SET OF TASKS
1. From the market newsletter, quote the passage starting with "Financials are the second-heaviest" and going on through "sit near flat.".
2. Turn the market newsletter paragraph that begins "Delta opens Q2 earnings this morning" into a short list that keeps its main facts.

SOURCE PASSAGE
= Beginning of Section =

The Chips Had Their Week. Tuesday Belongs to the Banks
Q2 earnings season opens today with the airlines, but the week that counts starts Tuesday, when four of the largest banks report into the same morning as June inflation. Financials are the second-largest position in the even-weight strategy, and both systematic strategies open near fully invested.

Q2 earnings season opens today with the airlines, but the week that counts starts Tuesday, when four of the largest banks report into the same morning as June inflation. Financials are the second-largest position in the even-weight strategy, and both systematic strategies open near fully invested.
Brad Roth
July 10, 2026
TL;DR
Earnings season opens this morning with Delta and the airlines, but the week that matters is next: four of the largest banks report Tuesday into the same session as June CPI. Both are early reads on the consumer and how much room the Fed has left.
Financials are the second-heaviest position in the even-weight strategy, right behind technology. The system opens the sector near a full weight going into its own stress test.
Thursday's rally leaned on semiconductors, and Friday they gave a little back while the Dow held green. The fear gauge sits near the low end of the year, back under 17.
Market Pulse
As of 7:15 AM ET, July 10. Sources: CNBC, Investing.com, cross-checked.
S&P 500 futures are down about 0.2%.
Nasdaq 100 futures slip about 0.3% as the chip names cool from Thursday's run.
Dow futures are up about 0.2%, roughly 110 points.
Russell 2000 futures sit near flat.
The 10-year Treasury yield eases to about 4.54%, a second straight session lower. The 2-year holds near 4.19%.
WTI crude trades near $73 after backing off a run toward $77. Brent sits near $77.
Gold is firm near $4,130, up more than 1%.
The VIX sits near 16, down about 5%.
Bitcoin trades near $63,200. EUR/USD holds near 1.14.
Delta opens Q2 earnings this morning and SK Hynix makes its U.S. debut, but the calendar turns heavy next week. Four large banks and the June inflation report both land Tuesday, with producer prices Wednesday and retail sales Thursday ahead of the late-month Fed meeting.

= End of Section =

GIVEN INFORMATION
= Beginning of Section =

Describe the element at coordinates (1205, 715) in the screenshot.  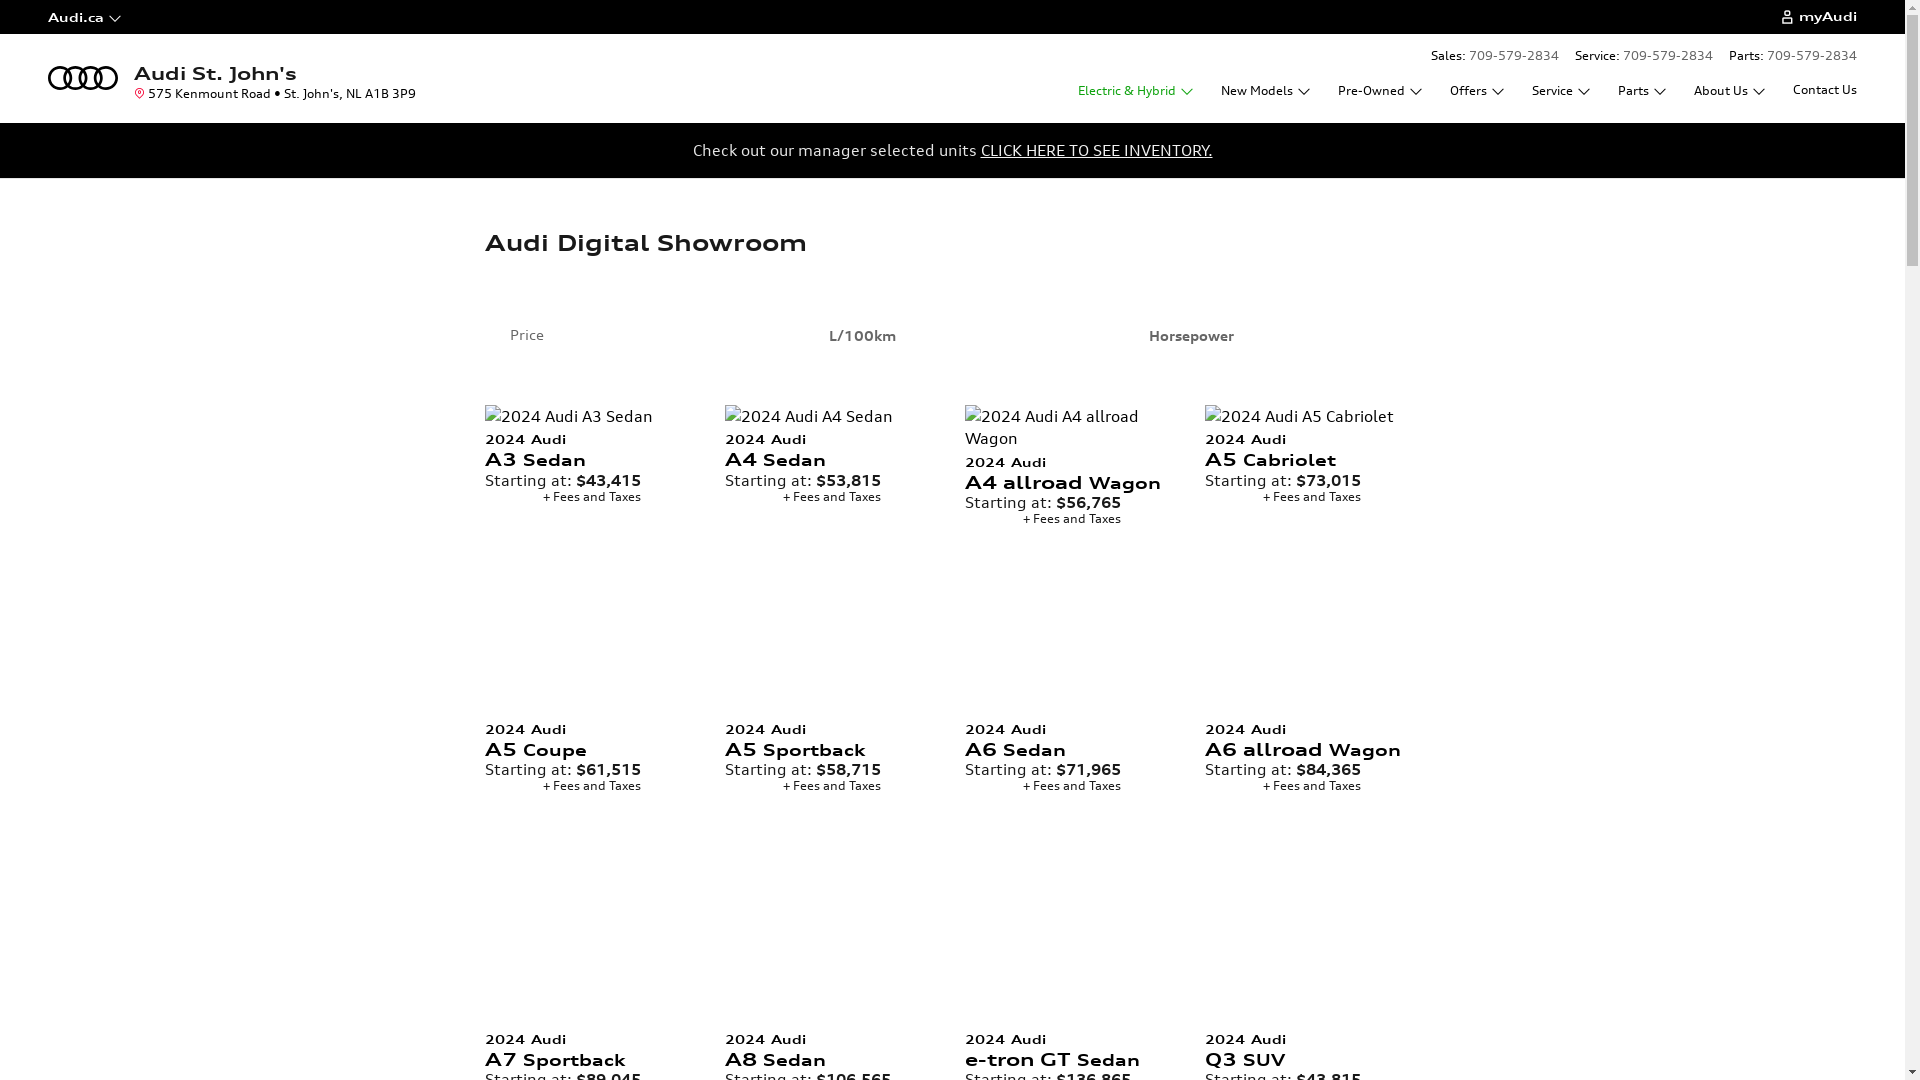
I see `2024 Audi A6 allroad Wagon ` at that location.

= End of Section =

ANSWERS TO THE EXERCISE
1.
Financials are the second-heaviest position in the even-weight strategy, right behind technology. The system opens the sector near a full weight going into its own stress test.
Thursday's rally leaned on semiconductors, and Friday they gave a little back while the Dow held green. The fear gauge sits near the low end of the year, back under 17.
Market Pulse
As of 7:15 AM ET, July 10. Sources: CNBC, Investing.com, cross-checked.
S&P 500 futures are down about 0.2%.
Nasdaq 100 futures slip about 0.3% as the chip names cool from Thursday's run.
Dow futures are up about 0.2%, roughly 110 points.
Russell 2000 futures sit near flat.

2.
- This morning: Delta opens Q2 earnings, and SK Hynix makes its U.S. debut.
- Tuesday: four large banks report, and the June inflation report comes out.
- Wednesday: producer prices.
- Thursday: retail sales.
- Late in the month: the Fed meeting.